Quarter Past WONDERful
As I sit on my windowsill
I think of the day,
You turned off the alarm
Unaware of the time
The sun against your skin
The sky,
Bluer
Bluer then we knew
We were a young delight,
Asking ourselves of what have we done anyway?
The guitar chimed its way into our hearts,
As we run across the green lawn,
Telling me, oh you,
How the sky was so blue.
You see that?
It’s a cloud,
A cloud, light bright,
Puffy, cotton candy thing.
It smiled at us, so we thought, as we ran across,
Across the smiles,
Across the laughter
Of the witty comments…
The grass tickled our feet.
And we knew,
Some day,
It would come to pass,
Yet we were oblivious
It was,
For all we knew
Of the blue
Quarter Past wonderful.
---
I was inspired by a bit of a song called "Quarter Past Wonderful", by Oren Lavie that I was listening to. Actually, I have yet to hear the whole song, for all I have heard is a 30 second preview on iTunes, but nonetheless, it was enough to bring me a mood that you may detect in the poem. I actually really liked how it came out. Bigger than usual. :D
Btw, I want to say that I am still keeping my word. I still cannot post any stories until sometime in June, but I may just post some poetry if I find myself inspired like today. Though I doubt it, since school starts on Monday again. :(
I can't help but think the first stanza/paragraph turned out the best and the rest is so-so..
1 comment:
Honestly, I really love the whole thing!
It has this wonderful mood of laughter and fun, and youth...and letting things be. No worries. No danger. It's free, and has this floaty, dreamy feeling to it.

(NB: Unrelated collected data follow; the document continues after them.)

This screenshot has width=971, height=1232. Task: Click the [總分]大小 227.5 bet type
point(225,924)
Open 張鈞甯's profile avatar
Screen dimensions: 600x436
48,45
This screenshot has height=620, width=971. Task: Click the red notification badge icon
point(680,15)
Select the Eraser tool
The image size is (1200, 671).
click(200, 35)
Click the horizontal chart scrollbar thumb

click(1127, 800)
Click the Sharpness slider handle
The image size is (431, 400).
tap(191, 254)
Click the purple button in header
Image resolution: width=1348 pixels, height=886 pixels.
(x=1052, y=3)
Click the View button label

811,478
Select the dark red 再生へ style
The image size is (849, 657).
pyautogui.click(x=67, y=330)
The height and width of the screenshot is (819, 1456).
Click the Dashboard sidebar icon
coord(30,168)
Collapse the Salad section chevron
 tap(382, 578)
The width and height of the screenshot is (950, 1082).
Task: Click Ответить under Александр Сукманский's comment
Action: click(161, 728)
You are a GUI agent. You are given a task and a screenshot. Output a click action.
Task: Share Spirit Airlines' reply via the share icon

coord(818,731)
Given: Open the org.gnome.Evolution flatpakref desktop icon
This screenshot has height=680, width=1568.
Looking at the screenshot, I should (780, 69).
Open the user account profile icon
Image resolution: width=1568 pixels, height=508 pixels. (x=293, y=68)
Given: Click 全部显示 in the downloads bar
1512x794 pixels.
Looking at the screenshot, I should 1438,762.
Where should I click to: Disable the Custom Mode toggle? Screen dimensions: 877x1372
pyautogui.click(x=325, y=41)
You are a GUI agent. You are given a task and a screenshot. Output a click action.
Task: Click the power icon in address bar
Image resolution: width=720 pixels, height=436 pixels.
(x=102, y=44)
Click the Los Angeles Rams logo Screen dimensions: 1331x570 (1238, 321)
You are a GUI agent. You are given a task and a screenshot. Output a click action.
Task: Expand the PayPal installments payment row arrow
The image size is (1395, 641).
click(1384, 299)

Quite a relaxer to read, actually. It made me be less worried about all the things I "have to do" and etc. All the pressures I put on myself wash away when I read this poem.
I'm not sure which stanza is my fave. I really love the idea in stanza one about being unaware of time. The poem does come together. I imagine two people running across the grass, having a nice free and fun life, watching the clouds and unaware of time passing. The threat is in stanza four, with the "someday it would come to pass," but what "it" IS is up to interpretation.
You are a very powerful poem writer! This reminds me of stuff I had to read in English class, that I had to analyze. This is way better than the poems I write. Fantastic job!
You have a cloud fixation, I think. I've seen you write the cloud = cotton candy comparison before. It's nice.
I like the presence of the guitar in the poem too, something more tangible and easy to understand, less abstract thought because it's an object.
I think the last bit, Quarter Past Wonderful, is unnecessary. I mean, I know it's the song that inspired you, but I"m not sure what it means in the context of this poem, especially since in the beginning you talk about "unware of the time." But wonderfulness certainly applies to this poem. It has a very floaty, buoyant, warm feeling! Very comforting!
<3<3<3 Hope you have more time to be inspired and write more such loveliness.